======== Text ========
Vor einem halben Jahr beschloss Jan Thiele, ein zweites Leben zu führen. Seitdem besucht der Student der TU Chemnitz nicht mehr nur Seminare in Berufs- und Wirtschaftspädagogik, sondern entwickelt auch Kommunikationsstrategien, führt Kundengespräche und gestaltet Werbeauftritte. Zusammen mit dem Germanistik-Studenten Volker Tzschucke hat der 23-Jährige die Kommunikationsagentur "BurgEins" gegründet. Von Anfang an bauten die beiden auf die Unterstützung des Lehrstuhls "Unternehmensgründung" an ihrer Uni. Jan Thiele berichtet über die Starthilfe:

Von Carsten Heckmann |
    In unserem konkreten Fall war es der Vorteil, dass die Mitarbeiter hier am Lehrstuhl wirklich aus der Mitunternehmerperspektive beraten, also dass sie nicht einfach Beratungskonzepte aus der Schublade nehmen, die man auch in jedem BWL-Buch finden könnte, sondern dass sie halt basierend auf ihren Erfahrungen als Unternehmer wirklich beraten können. Zum Beispiel haben wir einen Workshop für Neukunden, in dem wir unsere Konzepte erklären, und diesen Workshop haben wir auch den Mitarbeitern hier vorgeführt. Die haben sich wirklich Zeit dafür genommen und haben uns dann natürlich auch, eben aus der Perspektive eines Unternehmers, genau beraten können, was daran verbesserungsfähig wäre und in welche Richtung so was gehen kann.

    Der Inhaber des Gründer-Lehrstuhls hat selbst als BWL-Student sein erstes Technologie-Unternehmen auf die Beine gestellt und ist immer noch als Unternehmer tätig. Professor Olaf Gierhake kennt die Anfängerprobleme also in der Tat aus eigener Erfahrung. Studierende, sagt er, könnten das Unternehmerdasein viel leichter ausprobieren als langjährige Angestellte mit eigener Familie. Dennoch ist der Nachwuchs nur ein Teil von Gierhakes Zielgruppe. Der 37-Jährige will vor allem Wissenschaftler dazu animieren, den Weg in die Wirtschaft zu gehen.
========
■ Arbeitsanweisung:
Beantworten Sie anhand des Textes über die Agenturgründung an der TU Chemnitz diese Fragen:
(a) Wie heißt die Kommunikationsagentur, die Jan Thiele mitgegründet hat?
(b) Welches Fach studiert Volker Tzschucke?
(c) Wen möchte Professor Olaf Gierhake vor allem dazu animieren, den Weg in die Wirtschaft zu gehen?
Die Datensätze sind hierfür ohne Belang.
======== Angezeigte Datensätze ========
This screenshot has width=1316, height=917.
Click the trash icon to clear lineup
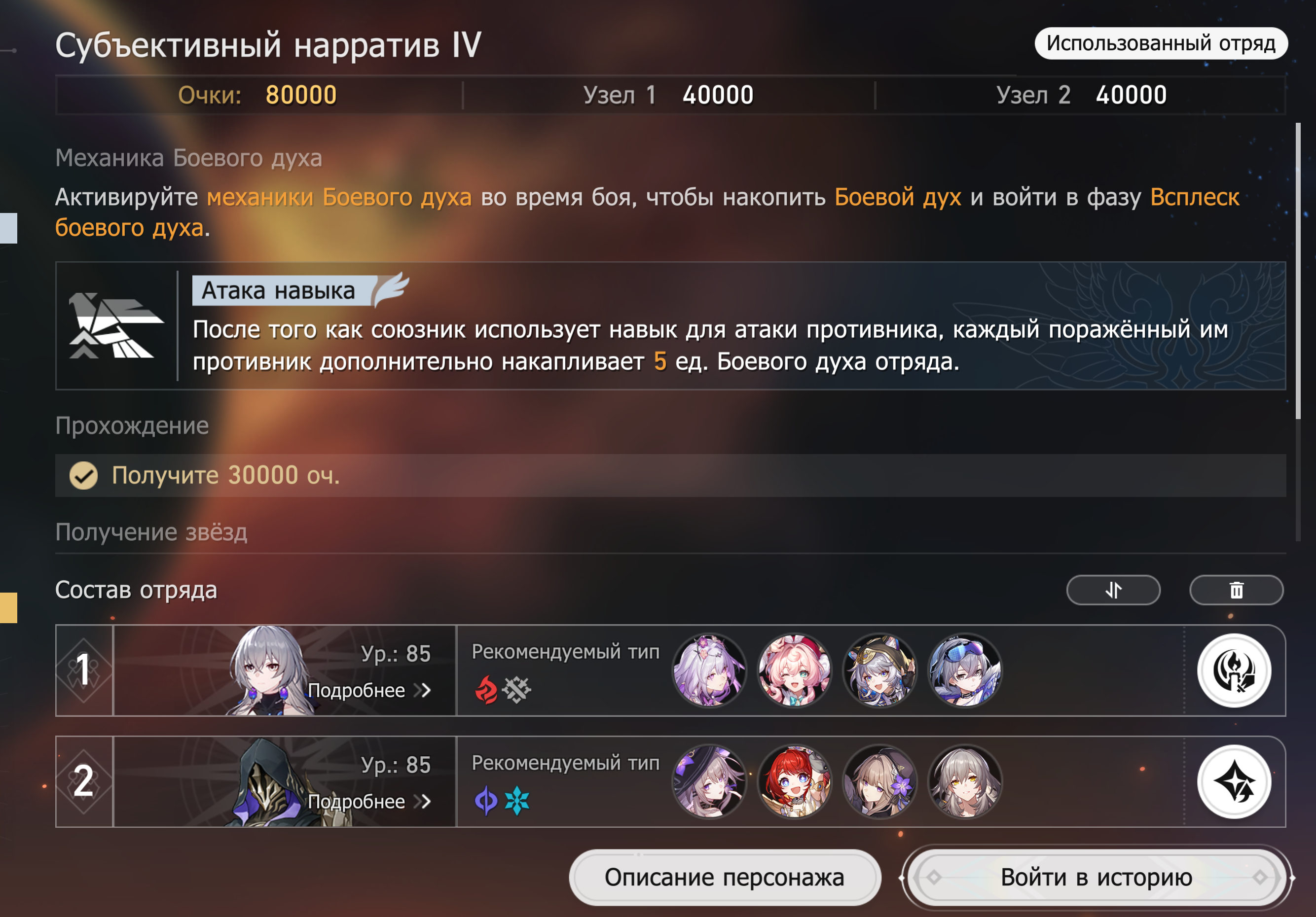click(1236, 590)
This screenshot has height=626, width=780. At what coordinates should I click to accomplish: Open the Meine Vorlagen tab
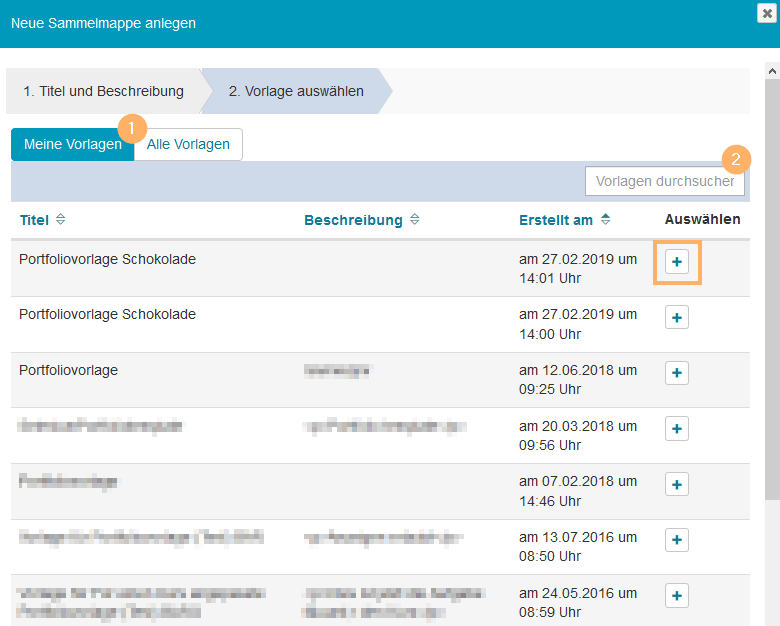[x=72, y=144]
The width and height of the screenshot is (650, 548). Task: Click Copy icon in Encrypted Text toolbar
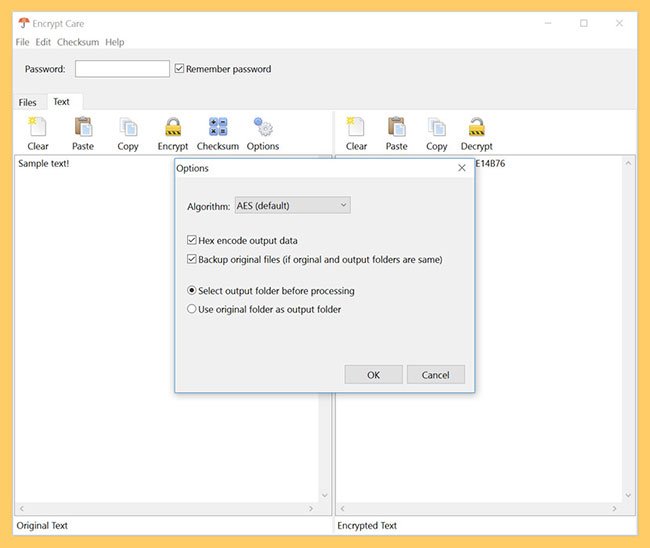pos(437,128)
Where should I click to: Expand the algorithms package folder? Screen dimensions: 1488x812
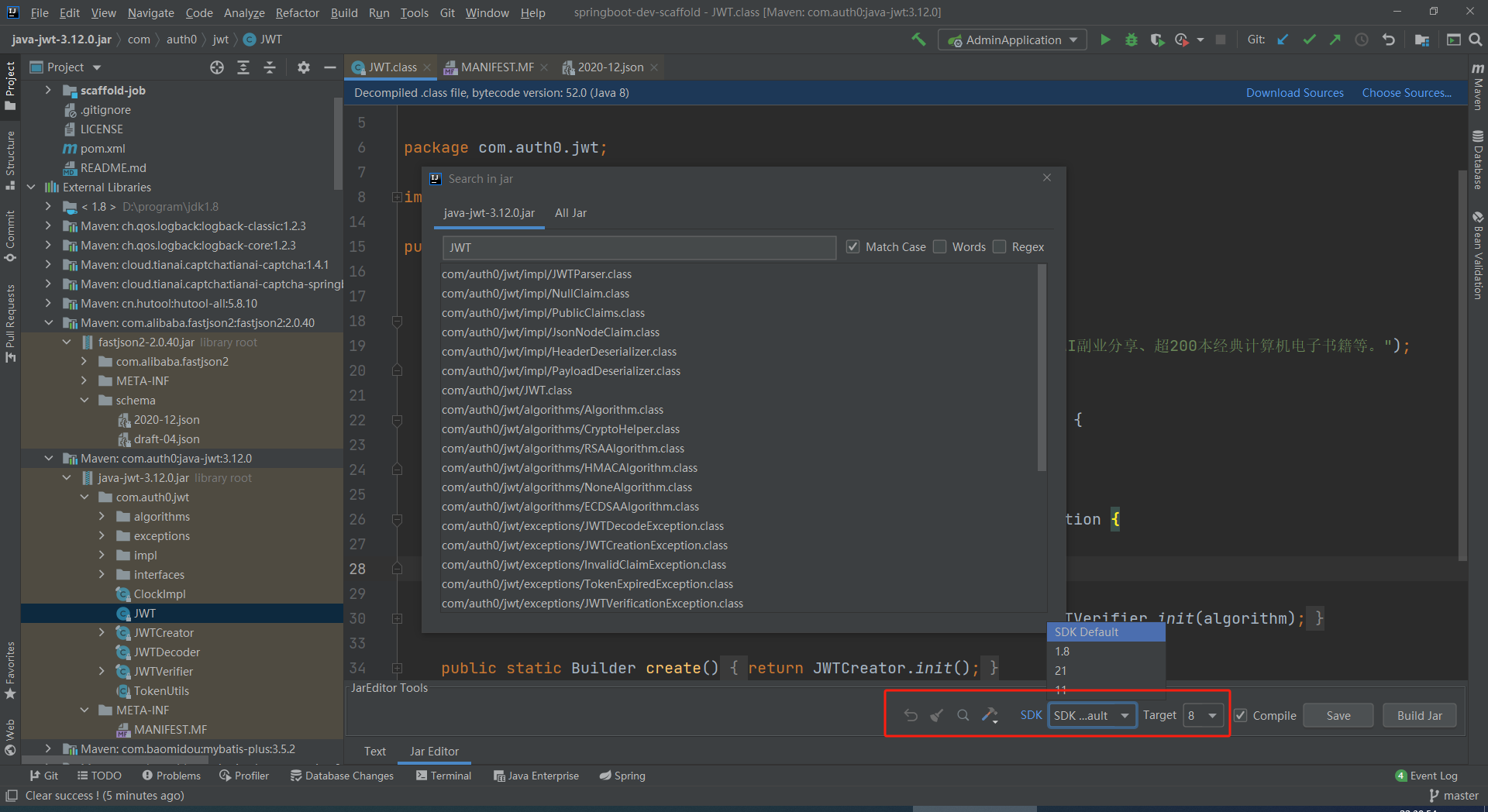click(x=102, y=517)
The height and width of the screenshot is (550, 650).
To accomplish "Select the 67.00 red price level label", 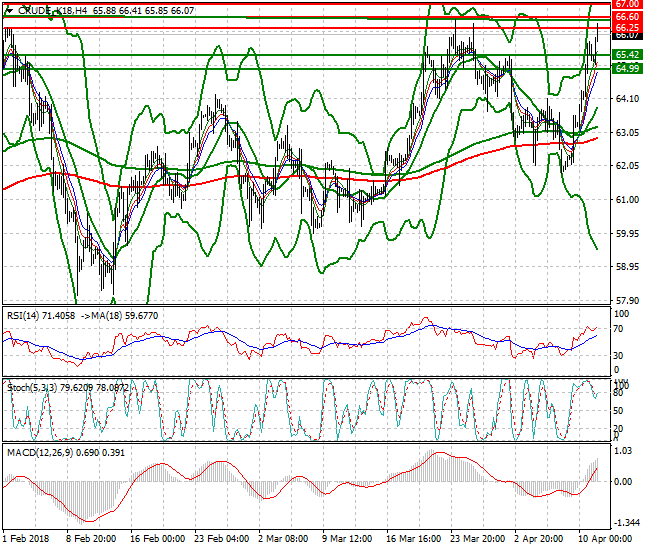I will point(627,5).
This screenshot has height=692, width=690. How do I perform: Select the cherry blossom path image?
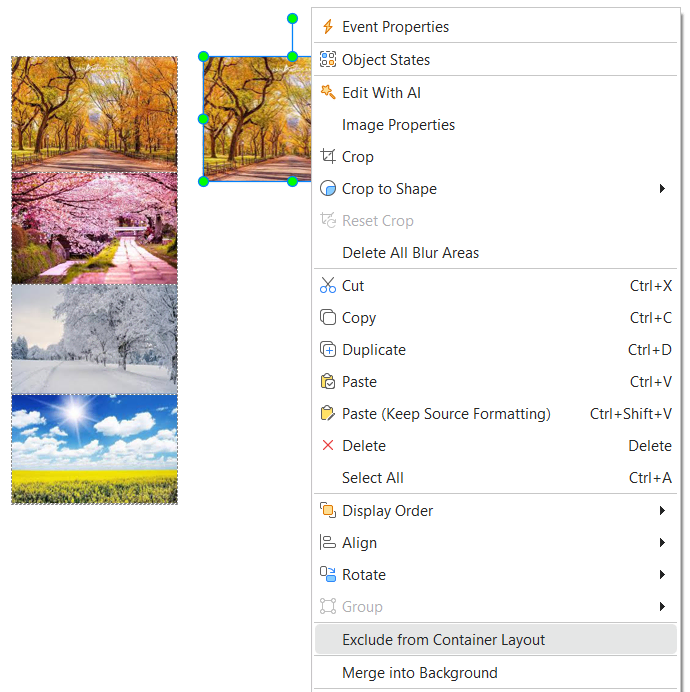click(94, 228)
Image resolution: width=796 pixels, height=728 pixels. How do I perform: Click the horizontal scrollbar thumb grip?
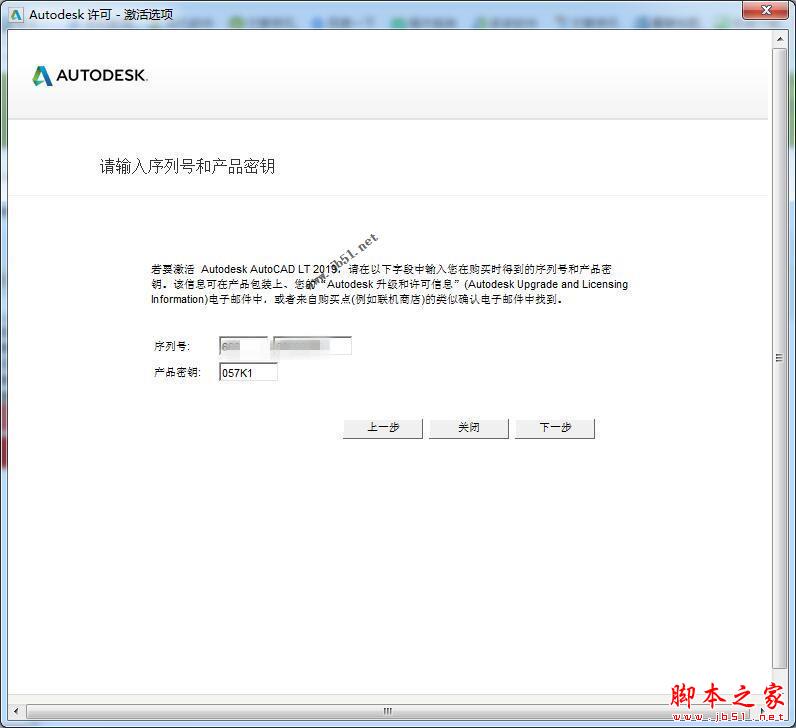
========
■ Antwortbereich:
(a) "BurgEins"
(b) Germanistik
(c) Wissenschaftler